BlackRock CEO Larry Fink says the firm is preparing for a long-term shift in how financial assets are structured and accessed. In a recent interview, Fink outlined a strategy focused on tokenizing traditional investment products such as ETFs, with the goal of integrating them into digital ecosystems. He described this approach as the “next wave of opportunity” for the company.
The comments come as BlackRock continues to expand its footprint in digital assets. The firm currently manages $13.5 trillion in assets, including over $100 billion in crypto-related holdings.
Tokenization as a Long-Term Strategy
During an interview with CNBC on Tuesday, Fink said BlackRock is exploring how to tokenize traditional investment products. He explained that by doing so, the company aims to bridge digital asset users with conventional financial markets.
“If we can tokenize an ETF, digitize that ETF, we can have investors who are just beginning to invest in markets through, let’s say, crypto,” he said. “They’re investing in it, but now we can get them into the more traditional long-term retirement products.”
Fink added that the process involves “moving away from traditional financial assets by repotting them in a digital manner.” According to him, this would allow users to stay within the digital ecosystem while also gaining access to regulated investment vehicles.
BlackRock’s Role in a Changing Market
Fink noted that BlackRock plans to play a larger role in the tokenization sector over the next decade. Teams across the firm are currently researching tokenization applications across different asset classes.
“We look at that as the next wave of opportunity for BlackRock over the next tens of years,” he said.
The company already operates the largest tokenized cash fund. Known as the BlackRock USD Institutional Digital Liquidity Fund (BUIDL), it launched in March 2024 and currently manages $2.8 billion in assets. BlackRock also oversees the world’s largest Bitcoin ETF, IBIT, with over $100 billion in assets under management.

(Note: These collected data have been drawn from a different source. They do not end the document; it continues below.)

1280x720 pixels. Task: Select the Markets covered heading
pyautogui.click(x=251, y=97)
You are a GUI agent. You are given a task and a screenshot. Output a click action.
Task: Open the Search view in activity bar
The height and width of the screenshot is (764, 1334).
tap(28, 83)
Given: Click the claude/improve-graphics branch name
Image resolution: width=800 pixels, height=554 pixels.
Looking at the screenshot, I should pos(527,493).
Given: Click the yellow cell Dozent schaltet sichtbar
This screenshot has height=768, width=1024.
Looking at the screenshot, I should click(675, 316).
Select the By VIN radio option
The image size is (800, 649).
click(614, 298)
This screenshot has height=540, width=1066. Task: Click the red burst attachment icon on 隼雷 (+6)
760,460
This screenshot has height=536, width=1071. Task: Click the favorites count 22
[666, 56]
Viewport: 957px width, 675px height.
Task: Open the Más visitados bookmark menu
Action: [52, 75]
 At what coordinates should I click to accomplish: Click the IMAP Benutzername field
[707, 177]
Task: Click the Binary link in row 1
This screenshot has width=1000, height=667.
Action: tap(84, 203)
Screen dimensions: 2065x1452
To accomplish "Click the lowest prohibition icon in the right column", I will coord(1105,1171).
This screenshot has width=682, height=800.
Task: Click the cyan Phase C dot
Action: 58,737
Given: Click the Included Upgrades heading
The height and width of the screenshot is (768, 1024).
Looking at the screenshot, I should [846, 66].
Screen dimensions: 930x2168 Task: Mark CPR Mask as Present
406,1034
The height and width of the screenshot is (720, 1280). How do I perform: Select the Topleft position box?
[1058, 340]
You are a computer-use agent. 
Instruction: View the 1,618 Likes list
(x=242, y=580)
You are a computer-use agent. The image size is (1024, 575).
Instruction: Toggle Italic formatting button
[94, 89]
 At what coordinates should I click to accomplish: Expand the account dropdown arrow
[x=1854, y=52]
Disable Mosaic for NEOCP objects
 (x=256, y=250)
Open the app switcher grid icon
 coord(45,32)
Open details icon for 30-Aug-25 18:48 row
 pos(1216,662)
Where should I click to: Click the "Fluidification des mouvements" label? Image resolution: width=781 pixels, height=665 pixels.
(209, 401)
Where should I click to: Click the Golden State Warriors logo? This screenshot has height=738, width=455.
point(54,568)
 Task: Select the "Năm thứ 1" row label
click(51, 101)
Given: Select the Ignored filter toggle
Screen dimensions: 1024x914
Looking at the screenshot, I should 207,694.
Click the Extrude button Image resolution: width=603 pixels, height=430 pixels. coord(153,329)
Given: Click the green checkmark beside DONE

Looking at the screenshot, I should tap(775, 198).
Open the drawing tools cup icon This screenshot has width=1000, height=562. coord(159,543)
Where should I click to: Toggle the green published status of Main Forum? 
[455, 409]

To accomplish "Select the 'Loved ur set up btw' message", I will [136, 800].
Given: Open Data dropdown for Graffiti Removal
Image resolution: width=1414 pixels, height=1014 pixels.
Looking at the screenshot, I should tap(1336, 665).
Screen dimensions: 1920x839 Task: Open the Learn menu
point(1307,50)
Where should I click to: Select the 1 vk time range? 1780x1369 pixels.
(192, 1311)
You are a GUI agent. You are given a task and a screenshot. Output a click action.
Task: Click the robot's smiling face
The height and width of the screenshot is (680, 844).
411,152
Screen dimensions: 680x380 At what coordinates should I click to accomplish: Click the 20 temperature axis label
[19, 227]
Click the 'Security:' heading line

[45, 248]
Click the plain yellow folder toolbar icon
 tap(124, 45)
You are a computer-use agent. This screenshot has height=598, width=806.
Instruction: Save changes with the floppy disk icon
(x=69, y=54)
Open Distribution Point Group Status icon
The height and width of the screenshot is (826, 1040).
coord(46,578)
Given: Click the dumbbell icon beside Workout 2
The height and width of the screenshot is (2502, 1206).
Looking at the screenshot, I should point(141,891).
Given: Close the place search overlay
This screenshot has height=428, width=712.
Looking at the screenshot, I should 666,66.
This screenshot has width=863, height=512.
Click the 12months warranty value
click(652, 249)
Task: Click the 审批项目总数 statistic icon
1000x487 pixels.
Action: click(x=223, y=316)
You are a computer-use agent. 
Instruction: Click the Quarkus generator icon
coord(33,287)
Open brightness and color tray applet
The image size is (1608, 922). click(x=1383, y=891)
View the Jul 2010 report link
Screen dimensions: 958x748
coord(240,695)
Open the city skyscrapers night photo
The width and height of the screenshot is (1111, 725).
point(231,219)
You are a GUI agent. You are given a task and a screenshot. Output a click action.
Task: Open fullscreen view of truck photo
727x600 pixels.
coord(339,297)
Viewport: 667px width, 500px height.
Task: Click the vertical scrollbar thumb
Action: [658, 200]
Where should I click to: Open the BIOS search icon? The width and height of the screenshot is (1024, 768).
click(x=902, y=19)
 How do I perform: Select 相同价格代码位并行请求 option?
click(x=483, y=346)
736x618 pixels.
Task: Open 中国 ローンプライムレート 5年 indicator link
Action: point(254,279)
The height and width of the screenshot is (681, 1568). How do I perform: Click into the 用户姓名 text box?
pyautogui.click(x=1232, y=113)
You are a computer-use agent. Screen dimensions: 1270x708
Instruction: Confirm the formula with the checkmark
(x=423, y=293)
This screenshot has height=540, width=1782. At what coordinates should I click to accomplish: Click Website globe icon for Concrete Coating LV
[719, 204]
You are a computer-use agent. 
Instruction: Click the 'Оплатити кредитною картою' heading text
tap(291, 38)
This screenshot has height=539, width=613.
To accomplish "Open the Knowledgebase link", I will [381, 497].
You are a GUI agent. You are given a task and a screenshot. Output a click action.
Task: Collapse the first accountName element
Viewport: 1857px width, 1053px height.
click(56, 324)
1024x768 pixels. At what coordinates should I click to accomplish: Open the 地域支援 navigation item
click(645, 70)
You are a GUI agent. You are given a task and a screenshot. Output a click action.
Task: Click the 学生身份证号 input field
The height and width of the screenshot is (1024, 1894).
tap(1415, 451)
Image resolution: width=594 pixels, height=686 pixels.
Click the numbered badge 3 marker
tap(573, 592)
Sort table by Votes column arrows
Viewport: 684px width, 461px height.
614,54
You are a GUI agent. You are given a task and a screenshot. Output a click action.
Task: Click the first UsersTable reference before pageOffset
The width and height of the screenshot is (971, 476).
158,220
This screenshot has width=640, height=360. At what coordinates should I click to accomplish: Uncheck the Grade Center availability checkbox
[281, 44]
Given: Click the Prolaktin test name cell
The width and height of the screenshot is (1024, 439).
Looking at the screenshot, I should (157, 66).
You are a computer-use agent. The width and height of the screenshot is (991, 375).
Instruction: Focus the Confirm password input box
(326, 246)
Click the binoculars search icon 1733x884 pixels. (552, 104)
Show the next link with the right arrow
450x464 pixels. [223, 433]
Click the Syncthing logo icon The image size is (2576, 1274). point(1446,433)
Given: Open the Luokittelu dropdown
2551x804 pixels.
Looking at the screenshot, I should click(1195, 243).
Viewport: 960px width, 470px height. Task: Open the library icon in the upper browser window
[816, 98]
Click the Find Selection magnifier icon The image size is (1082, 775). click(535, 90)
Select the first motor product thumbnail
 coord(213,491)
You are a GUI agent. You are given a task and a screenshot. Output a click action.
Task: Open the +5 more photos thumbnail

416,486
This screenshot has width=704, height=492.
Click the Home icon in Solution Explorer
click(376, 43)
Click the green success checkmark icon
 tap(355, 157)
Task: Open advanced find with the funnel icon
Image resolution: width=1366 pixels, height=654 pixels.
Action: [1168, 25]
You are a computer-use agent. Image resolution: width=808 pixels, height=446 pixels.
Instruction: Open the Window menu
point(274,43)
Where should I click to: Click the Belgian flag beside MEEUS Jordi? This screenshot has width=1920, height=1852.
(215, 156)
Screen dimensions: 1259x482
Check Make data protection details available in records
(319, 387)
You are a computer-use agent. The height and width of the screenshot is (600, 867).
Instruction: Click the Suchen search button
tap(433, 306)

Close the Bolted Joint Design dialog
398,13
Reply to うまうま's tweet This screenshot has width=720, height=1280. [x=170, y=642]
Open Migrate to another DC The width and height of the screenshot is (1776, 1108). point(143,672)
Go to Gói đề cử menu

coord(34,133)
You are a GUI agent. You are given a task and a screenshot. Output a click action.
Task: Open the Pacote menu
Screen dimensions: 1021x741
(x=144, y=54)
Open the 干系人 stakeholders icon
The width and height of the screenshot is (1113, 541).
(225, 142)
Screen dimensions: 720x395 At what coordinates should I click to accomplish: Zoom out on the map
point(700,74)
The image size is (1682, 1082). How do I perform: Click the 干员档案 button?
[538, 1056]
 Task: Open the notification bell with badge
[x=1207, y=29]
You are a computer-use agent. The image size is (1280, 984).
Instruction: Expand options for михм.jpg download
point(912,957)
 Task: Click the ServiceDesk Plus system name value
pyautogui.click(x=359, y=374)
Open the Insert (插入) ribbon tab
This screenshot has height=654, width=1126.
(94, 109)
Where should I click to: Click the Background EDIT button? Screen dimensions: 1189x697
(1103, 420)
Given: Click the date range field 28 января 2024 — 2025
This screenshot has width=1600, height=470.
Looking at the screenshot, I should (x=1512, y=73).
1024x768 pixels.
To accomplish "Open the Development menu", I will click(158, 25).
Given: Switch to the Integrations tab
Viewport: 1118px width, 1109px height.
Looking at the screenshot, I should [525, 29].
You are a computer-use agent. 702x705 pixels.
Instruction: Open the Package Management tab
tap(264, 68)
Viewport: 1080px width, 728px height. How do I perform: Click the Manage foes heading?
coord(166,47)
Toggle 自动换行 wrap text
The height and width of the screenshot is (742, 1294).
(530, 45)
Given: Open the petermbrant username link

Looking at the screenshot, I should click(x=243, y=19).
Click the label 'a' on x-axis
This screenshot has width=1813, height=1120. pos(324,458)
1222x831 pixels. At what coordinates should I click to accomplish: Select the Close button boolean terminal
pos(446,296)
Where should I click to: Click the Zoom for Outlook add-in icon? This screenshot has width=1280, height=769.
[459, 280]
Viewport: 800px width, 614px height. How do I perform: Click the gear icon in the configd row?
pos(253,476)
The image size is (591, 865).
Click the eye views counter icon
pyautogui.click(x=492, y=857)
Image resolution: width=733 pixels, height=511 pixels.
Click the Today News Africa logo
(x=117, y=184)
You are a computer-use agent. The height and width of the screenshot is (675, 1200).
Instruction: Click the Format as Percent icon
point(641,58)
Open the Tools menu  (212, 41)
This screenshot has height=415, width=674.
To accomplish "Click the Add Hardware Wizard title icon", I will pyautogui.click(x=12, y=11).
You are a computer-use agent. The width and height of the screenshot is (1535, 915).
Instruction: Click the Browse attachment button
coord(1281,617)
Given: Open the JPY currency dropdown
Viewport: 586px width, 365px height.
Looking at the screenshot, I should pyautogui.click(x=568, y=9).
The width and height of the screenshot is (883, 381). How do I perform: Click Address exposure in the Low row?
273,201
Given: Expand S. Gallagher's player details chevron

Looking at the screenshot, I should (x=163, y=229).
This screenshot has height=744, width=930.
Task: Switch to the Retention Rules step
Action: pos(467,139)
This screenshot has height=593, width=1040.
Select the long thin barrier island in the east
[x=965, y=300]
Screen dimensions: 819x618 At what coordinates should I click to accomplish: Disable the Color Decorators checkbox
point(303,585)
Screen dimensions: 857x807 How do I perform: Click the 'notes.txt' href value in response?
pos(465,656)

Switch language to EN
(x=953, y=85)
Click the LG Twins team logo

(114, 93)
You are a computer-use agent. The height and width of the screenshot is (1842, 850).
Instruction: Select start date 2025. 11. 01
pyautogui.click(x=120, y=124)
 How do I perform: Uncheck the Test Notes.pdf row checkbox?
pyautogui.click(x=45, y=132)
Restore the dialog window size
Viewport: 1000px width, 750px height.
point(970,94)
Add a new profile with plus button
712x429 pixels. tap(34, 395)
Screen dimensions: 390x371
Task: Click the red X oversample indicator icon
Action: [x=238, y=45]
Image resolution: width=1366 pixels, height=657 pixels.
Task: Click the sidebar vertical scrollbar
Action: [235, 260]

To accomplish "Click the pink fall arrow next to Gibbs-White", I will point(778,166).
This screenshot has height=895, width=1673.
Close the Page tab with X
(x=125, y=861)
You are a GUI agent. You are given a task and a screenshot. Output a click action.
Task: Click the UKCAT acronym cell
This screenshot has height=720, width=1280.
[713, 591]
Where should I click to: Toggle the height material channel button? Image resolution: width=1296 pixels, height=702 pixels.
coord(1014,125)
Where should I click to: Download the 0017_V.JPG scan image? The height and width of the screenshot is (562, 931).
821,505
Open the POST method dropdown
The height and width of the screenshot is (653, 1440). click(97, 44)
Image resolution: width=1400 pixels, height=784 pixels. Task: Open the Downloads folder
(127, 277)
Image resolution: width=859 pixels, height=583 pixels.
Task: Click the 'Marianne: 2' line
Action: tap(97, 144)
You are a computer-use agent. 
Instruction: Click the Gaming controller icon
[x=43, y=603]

Fink confirmed that the firm is still in the early stages of this shift. “I do believe we’re just at the beginning of the tokenization of all assets, from real estate to equities, to bonds. Across the board,” he told CNBC.
Market Trends and Tokenization Growth
The asset tokenization market is currently estimated at over $2 trillion. According to Mordor Intelligence, that figure could grow to more than $13 trillion by 2030. At the same time, the value of real-world assets held on-chain reached $33.8 billion, with half of that amount consisting of tokenized private credit, based on data from RWA.xyz.
Ethereum remains the dominant platform for tokenized assets. It holds 57% of the market share, which increases to 78% when including Ethereum-compatible layer-2 networks such as Arbitrum, Polygon, and ZKsync. Many expect that BlackRock will continue to use Ethereum-based infrastructure for its tokenization plans.
Fink also pointed to growing interest from global investors already active in digital wallets. “There’s $4.1 trillion of money sitting globally in digital wallets,” he said, noting that much of it is located outside the United States.
Shift in Sentiment Toward Crypto
Fink acknowledged that his stance on crypto has changed over the years. In earlier comments made in 2017 and 2018, he expressed skepticism, calling the asset class an “index of money laundering.” Today, however, he sees a role for digital assets in diversified portfolios.
“There is a role for crypto in the same way there is a role for gold,” he said in a separate interview. “It’s an alternative. For those looking to diversify, this is not a bad asset, but I don’t believe it should be a large part of your portfolio.”
When asked about this shift in perspective, Fink said, “I grow and learn,” suggesting that BlackRock’s current approach reflects updated views based on changing market conditions.